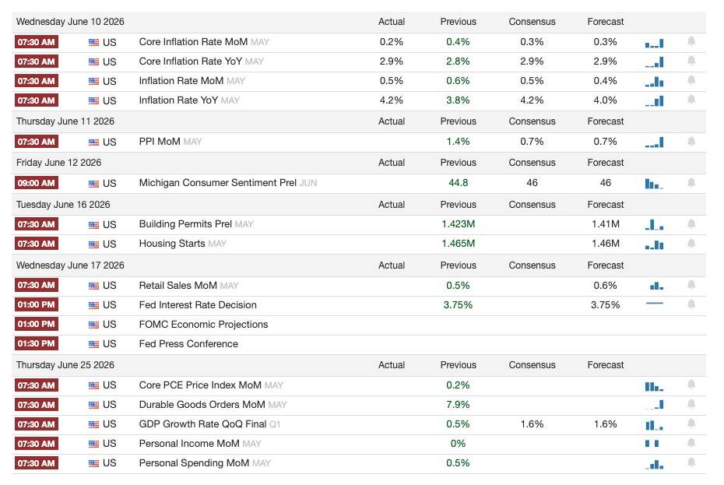Viewport: 724px width, 485px height.
Task: Open the Core Inflation Rate YoY event link
Action: [190, 62]
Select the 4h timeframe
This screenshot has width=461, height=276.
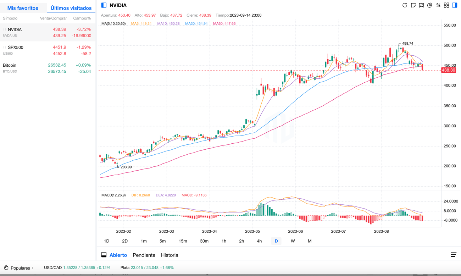tap(259, 241)
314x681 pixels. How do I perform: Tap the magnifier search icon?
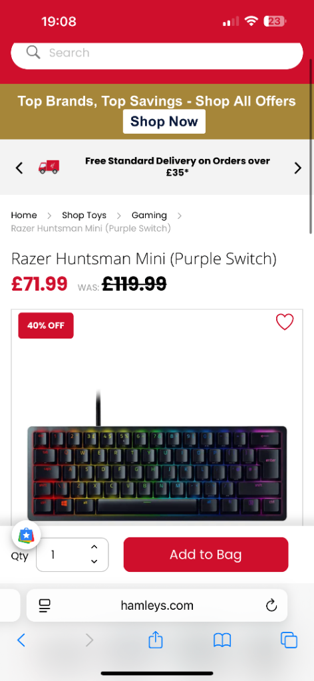click(x=33, y=53)
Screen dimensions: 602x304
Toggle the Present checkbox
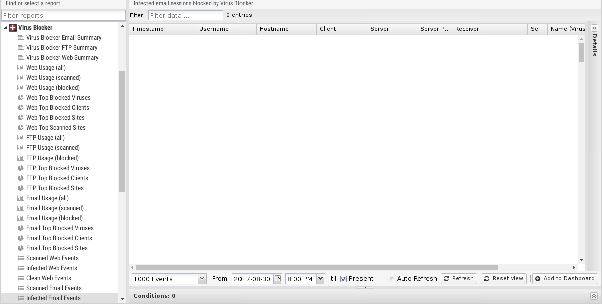tap(344, 279)
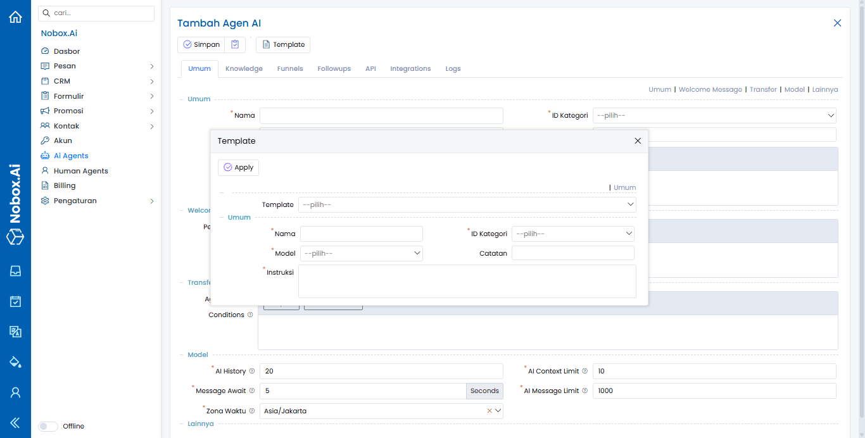Follow the Welcome Message link in the section navigation
Image resolution: width=865 pixels, height=438 pixels.
click(710, 89)
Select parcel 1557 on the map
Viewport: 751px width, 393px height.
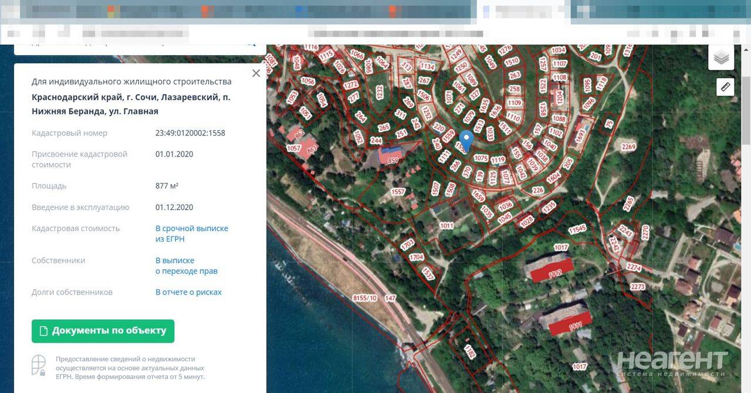[x=398, y=192]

# # # # #

Quote precisely the lines of the data from the line containing "This screenshot has width=461, height=276." through its final line, both included, excluding pictures.

This screenshot has width=461, height=276.
tap(259, 241)
314x681 pixels. How do I perform: Tap the magnifier search icon?
click(x=33, y=53)
Screen dimensions: 602x304
Toggle the Present checkbox
tap(344, 279)
Follow the Welcome Message link in the section navigation
Image resolution: width=865 pixels, height=438 pixels.
click(710, 89)
Select parcel 1557 on the map
Viewport: 751px width, 393px height.
[x=398, y=192]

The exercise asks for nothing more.